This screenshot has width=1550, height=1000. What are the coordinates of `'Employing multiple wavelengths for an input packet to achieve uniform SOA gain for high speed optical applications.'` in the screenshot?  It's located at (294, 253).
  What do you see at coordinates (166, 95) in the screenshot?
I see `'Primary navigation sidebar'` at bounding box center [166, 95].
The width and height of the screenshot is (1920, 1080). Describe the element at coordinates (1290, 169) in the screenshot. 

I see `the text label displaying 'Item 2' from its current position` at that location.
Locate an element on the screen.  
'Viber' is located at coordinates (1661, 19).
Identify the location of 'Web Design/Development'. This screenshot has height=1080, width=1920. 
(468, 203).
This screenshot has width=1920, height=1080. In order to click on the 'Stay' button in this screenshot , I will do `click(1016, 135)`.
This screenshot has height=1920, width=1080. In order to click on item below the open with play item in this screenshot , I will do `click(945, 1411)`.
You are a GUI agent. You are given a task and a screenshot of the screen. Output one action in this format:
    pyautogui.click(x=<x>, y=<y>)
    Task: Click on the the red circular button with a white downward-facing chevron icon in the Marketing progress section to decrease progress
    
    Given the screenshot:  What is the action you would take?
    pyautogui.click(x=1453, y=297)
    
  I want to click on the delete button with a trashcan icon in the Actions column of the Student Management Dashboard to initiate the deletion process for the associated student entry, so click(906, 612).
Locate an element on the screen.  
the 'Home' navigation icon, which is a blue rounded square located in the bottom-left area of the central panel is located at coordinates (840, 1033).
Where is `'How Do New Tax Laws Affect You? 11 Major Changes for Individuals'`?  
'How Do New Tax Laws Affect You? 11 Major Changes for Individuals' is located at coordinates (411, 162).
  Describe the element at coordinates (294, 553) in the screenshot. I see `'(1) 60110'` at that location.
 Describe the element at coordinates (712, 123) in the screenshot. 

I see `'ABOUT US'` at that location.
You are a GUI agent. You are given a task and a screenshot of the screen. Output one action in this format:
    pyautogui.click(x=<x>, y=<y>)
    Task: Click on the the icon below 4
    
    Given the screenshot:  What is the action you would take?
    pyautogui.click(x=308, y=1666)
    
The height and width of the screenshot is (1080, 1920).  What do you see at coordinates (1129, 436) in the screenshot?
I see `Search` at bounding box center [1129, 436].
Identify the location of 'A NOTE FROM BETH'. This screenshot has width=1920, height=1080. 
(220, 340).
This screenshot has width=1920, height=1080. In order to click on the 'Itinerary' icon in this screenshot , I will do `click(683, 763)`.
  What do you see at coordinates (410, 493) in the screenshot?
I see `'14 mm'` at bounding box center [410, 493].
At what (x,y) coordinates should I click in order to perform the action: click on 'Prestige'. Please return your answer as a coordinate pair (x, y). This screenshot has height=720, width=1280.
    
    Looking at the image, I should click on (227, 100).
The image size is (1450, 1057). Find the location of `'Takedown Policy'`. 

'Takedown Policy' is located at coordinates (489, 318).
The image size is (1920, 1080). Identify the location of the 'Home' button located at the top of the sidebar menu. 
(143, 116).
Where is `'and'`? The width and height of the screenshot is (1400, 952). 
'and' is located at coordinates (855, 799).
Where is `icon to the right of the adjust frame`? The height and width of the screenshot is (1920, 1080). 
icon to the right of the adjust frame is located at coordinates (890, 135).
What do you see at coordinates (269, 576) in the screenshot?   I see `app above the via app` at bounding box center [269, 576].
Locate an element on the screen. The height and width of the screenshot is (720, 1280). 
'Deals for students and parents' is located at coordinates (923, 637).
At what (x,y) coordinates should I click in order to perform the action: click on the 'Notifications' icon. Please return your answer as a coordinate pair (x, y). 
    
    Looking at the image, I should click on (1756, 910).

Requirement = Print all of the lines above again, unchanged.

Exercise solution =
This screenshot has width=1550, height=1000. What are the coordinates of `'Employing multiple wavelengths for an input packet to achieve uniform SOA gain for high speed optical applications.'` in the screenshot?  It's located at (294, 253).
  What do you see at coordinates (166, 95) in the screenshot?
I see `'Primary navigation sidebar'` at bounding box center [166, 95].
The width and height of the screenshot is (1920, 1080). Describe the element at coordinates (1290, 169) in the screenshot. 

I see `the text label displaying 'Item 2' from its current position` at that location.
Locate an element on the screen.  
'Viber' is located at coordinates (1661, 19).
Identify the location of 'Web Design/Development'. This screenshot has height=1080, width=1920. 
(468, 203).
This screenshot has width=1920, height=1080. In order to click on the 'Stay' button in this screenshot , I will do `click(1016, 135)`.
This screenshot has height=1920, width=1080. In order to click on item below the open with play item in this screenshot , I will do `click(945, 1411)`.
You are a GUI agent. You are given a task and a screenshot of the screen. Output one action in this format:
    pyautogui.click(x=<x>, y=<y>)
    Task: Click on the the red circular button with a white downward-facing chevron icon in the Marketing progress section to decrease progress
    
    Given the screenshot:  What is the action you would take?
    pyautogui.click(x=1453, y=297)
    
  I want to click on the delete button with a trashcan icon in the Actions column of the Student Management Dashboard to initiate the deletion process for the associated student entry, so click(906, 612).
Locate an element on the screen.  
the 'Home' navigation icon, which is a blue rounded square located in the bottom-left area of the central panel is located at coordinates (840, 1033).
Where is `'How Do New Tax Laws Affect You? 11 Major Changes for Individuals'`?  
'How Do New Tax Laws Affect You? 11 Major Changes for Individuals' is located at coordinates (411, 162).
  Describe the element at coordinates (294, 553) in the screenshot. I see `'(1) 60110'` at that location.
 Describe the element at coordinates (712, 123) in the screenshot. 

I see `'ABOUT US'` at that location.
You are a GUI agent. You are given a task and a screenshot of the screen. Output one action in this format:
    pyautogui.click(x=<x>, y=<y>)
    Task: Click on the the icon below 4
    
    Given the screenshot:  What is the action you would take?
    pyautogui.click(x=308, y=1666)
    
The height and width of the screenshot is (1080, 1920).  What do you see at coordinates (1129, 436) in the screenshot?
I see `Search` at bounding box center [1129, 436].
Identify the location of 'A NOTE FROM BETH'. This screenshot has width=1920, height=1080. 
(220, 340).
This screenshot has width=1920, height=1080. In order to click on the 'Itinerary' icon in this screenshot , I will do `click(683, 763)`.
  What do you see at coordinates (410, 493) in the screenshot?
I see `'14 mm'` at bounding box center [410, 493].
At what (x,y) coordinates should I click in order to perform the action: click on 'Prestige'. Please return your answer as a coordinate pair (x, y). This screenshot has height=720, width=1280.
    
    Looking at the image, I should click on (227, 100).
The image size is (1450, 1057). Find the location of `'Takedown Policy'`. 

'Takedown Policy' is located at coordinates (489, 318).
The image size is (1920, 1080). Identify the location of the 'Home' button located at the top of the sidebar menu. 
(143, 116).
Where is `'and'`? The width and height of the screenshot is (1400, 952). 
'and' is located at coordinates (855, 799).
Where is `icon to the right of the adjust frame`? The height and width of the screenshot is (1920, 1080). 
icon to the right of the adjust frame is located at coordinates (890, 135).
What do you see at coordinates (269, 576) in the screenshot?   I see `app above the via app` at bounding box center [269, 576].
Locate an element on the screen. The height and width of the screenshot is (720, 1280). 
'Deals for students and parents' is located at coordinates (923, 637).
At what (x,y) coordinates should I click in order to perform the action: click on the 'Notifications' icon. Please return your answer as a coordinate pair (x, y). 
    
    Looking at the image, I should click on (1756, 910).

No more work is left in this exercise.